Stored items
[Start of Attachment]

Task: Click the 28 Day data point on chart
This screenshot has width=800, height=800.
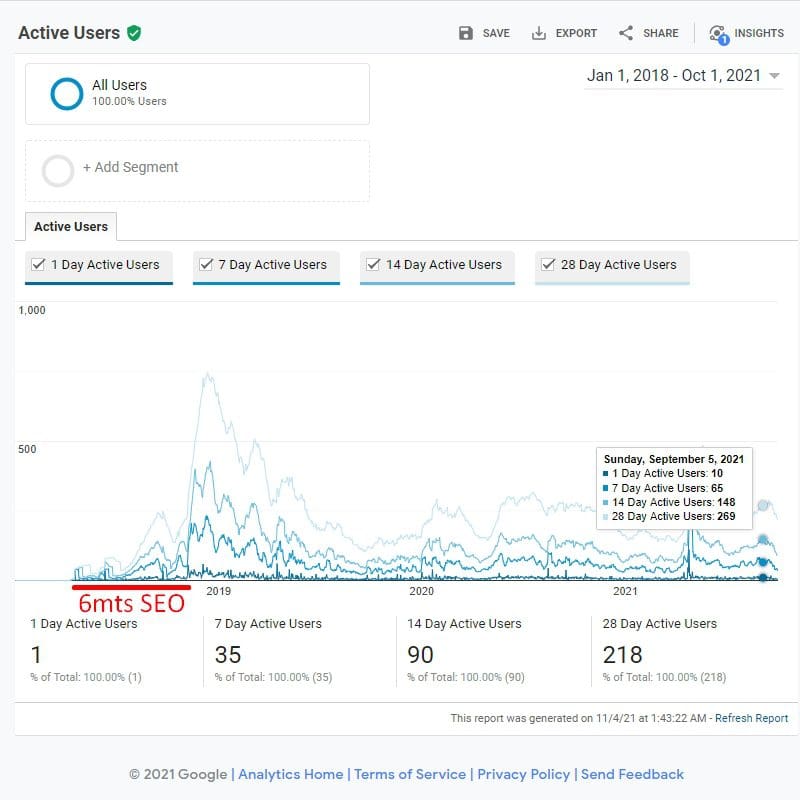Action: [x=765, y=506]
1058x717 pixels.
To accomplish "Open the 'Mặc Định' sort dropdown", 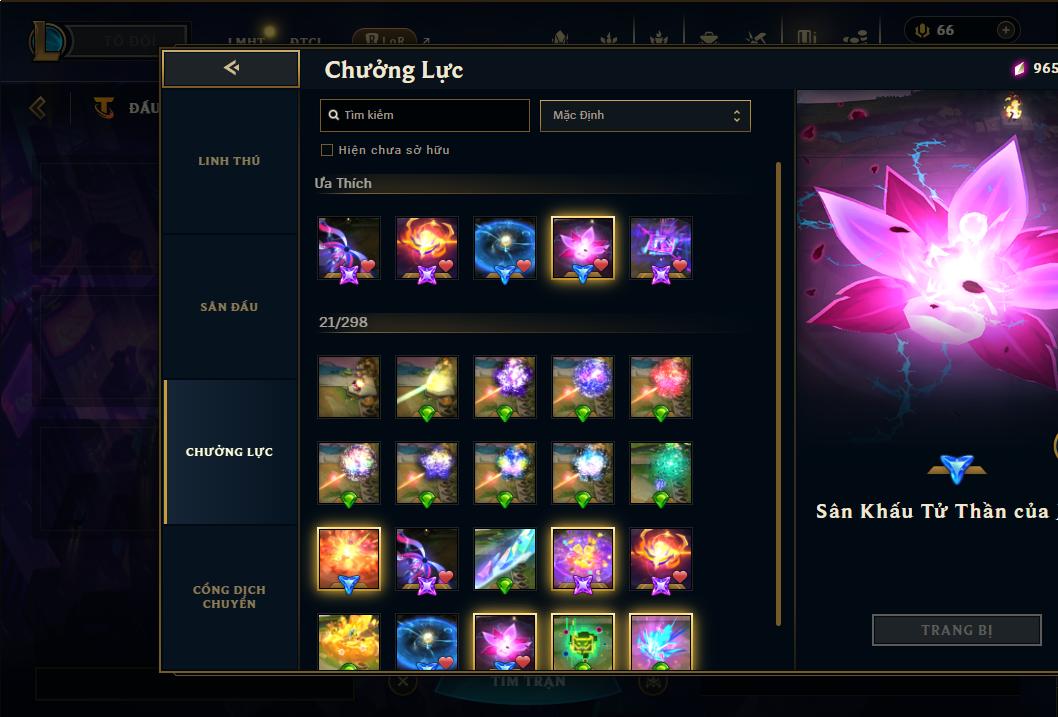I will 645,115.
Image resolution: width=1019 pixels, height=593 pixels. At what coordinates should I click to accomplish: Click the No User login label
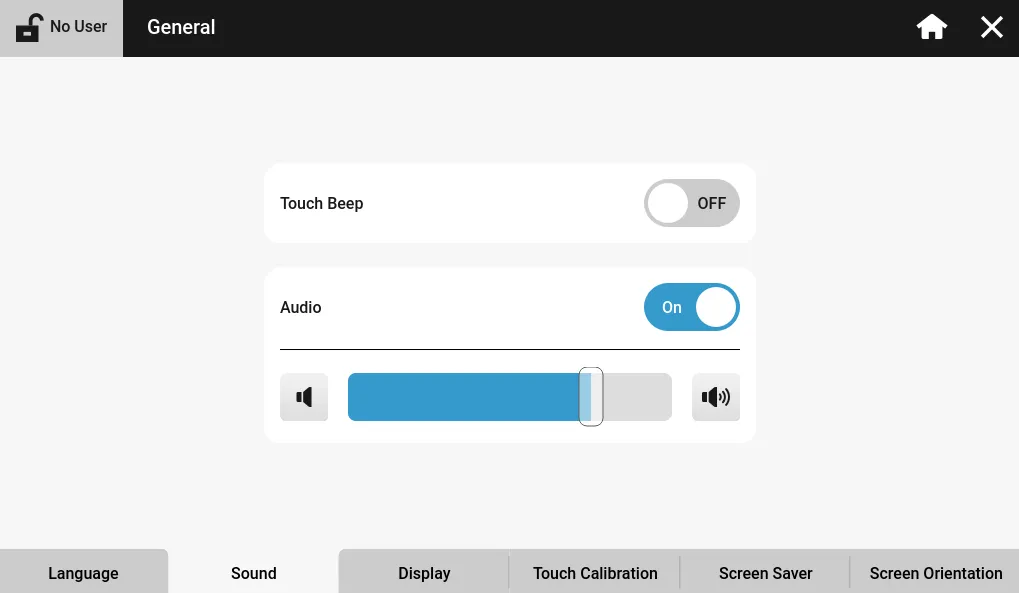click(x=79, y=27)
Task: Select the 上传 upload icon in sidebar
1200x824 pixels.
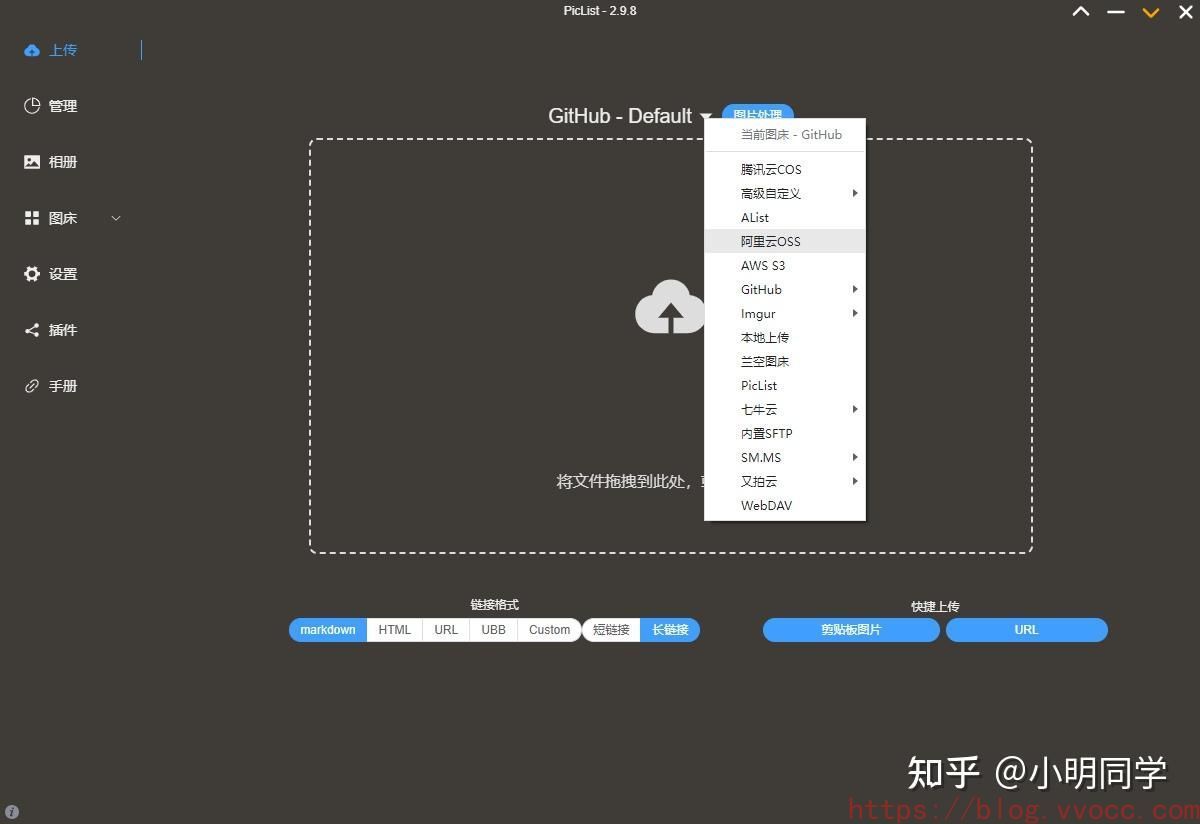Action: (31, 49)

[End of Attachment]

__WHAT NEEDS TO BE DONE__. Find every line above where the word "Task" occurs, and copy that line.

__RESPONSE__.
Task: Click the 28 Day data point on chart
Task: Select the 上传 upload icon in sidebar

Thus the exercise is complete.